Juliana Taiwo-Obalonye, Abuja
Residents of Mararaba and Masaka of Nasarawa State have decried the lack of money in ATM machines and stoppage of bank operations, saying it was taking a toll on their well being.
In a bid to stem the spread of coronavirus because of the proximity from the Federal Capital Territory, Abuja, Nasarawa State government had on April 2nd, imposed a 24 hours on Karu local government of the state with effect from Thursday this week.
Vehicular movement has also been banned from 8 pm to 6 am across the state.
According to the state Governor, Abdullahi Sule: “this is particularly necessary, considering the influx of people from the Federal Capital Territory (FCT), Abuja which has been locked down as part of measures to control the spread of the pandemic.”
He also said all markets are to remain closed except sellers of food items and medicaments outside the markets except in Karu Local Government Area where there is a 24-hour curfew.
President Muhammadu Buhari had during his address announcing the lockdown exempted financial services operators from Lockdown.

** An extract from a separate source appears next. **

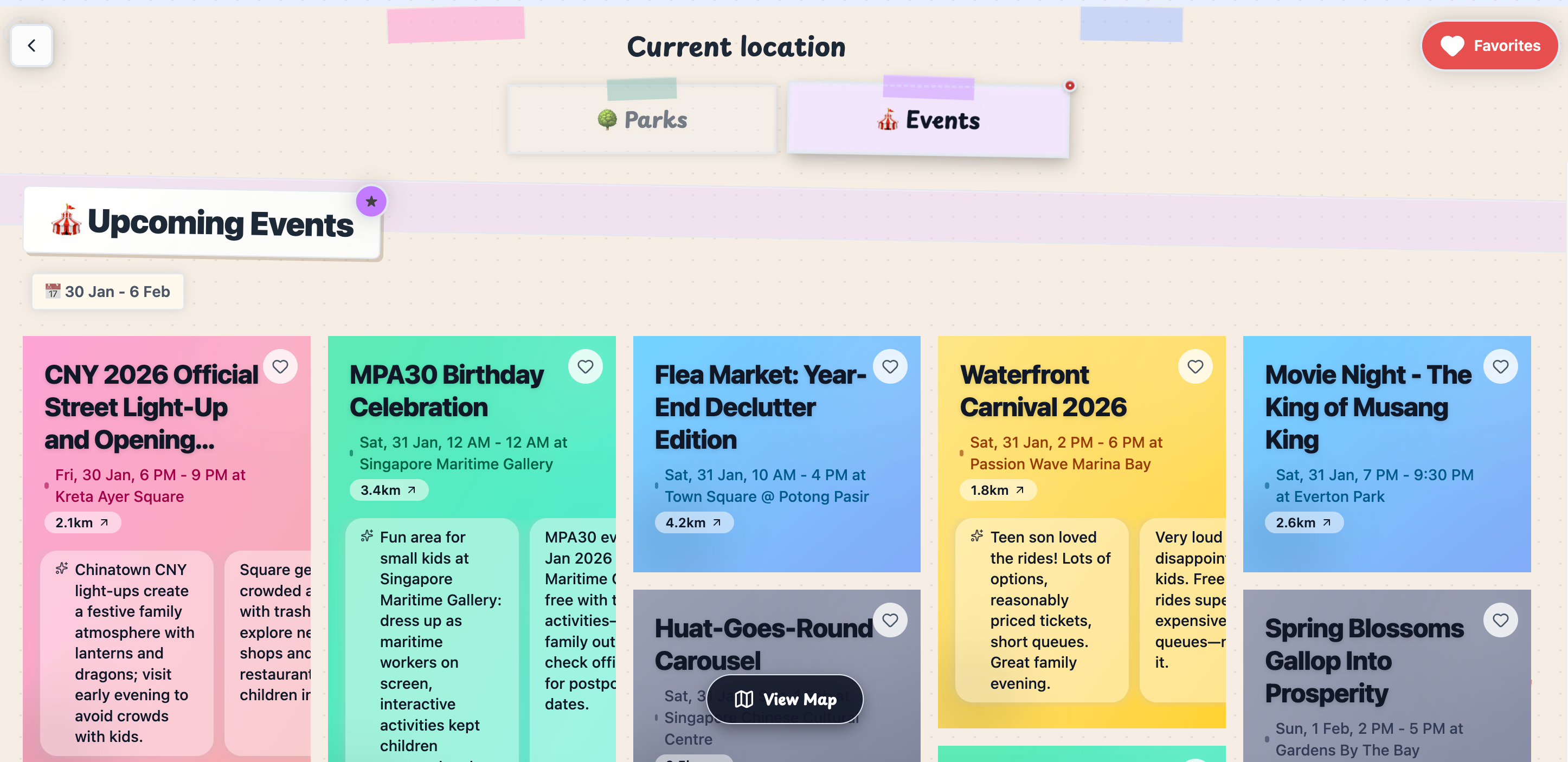The image size is (1568, 762).
Task: Switch to the Parks tab
Action: [641, 119]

In a joint statement, the Minister of Finance, Budget and National Planning, Mrs. Zainab Ahmed, and the Governor of Central Bank of Nigeria (CBN), Mr. Godwin Emefiele, had explained that the move was to ease the pains of Nigerians following the 14-day lockdown and ensure that they can still perform online transactions and use ATMs whilst observing the restrictions of movement.
But some residents in Mararaba and Masaka areas of the state, said while they support the state in keeping the disease out of the state, they might like die of hunger if nothing is done.
According to Joyce Joseph who called into radio programme on Aso Radio 93.5FM, “My shop has been under lock and key, the foodstuff I bought I has ran out and no single ATM in the entire area is dispensing cash and no bank is operational.
“How am I and my family supposed to survive? We are not among those being given palliatives, the little money in the bank I can’t get, I cannot go to my shop and there is no food and to top it all, there is no light. So if we don’t die of COVID-19, hunger will kill us. The government should get the banks to operate or put money in the ATM.”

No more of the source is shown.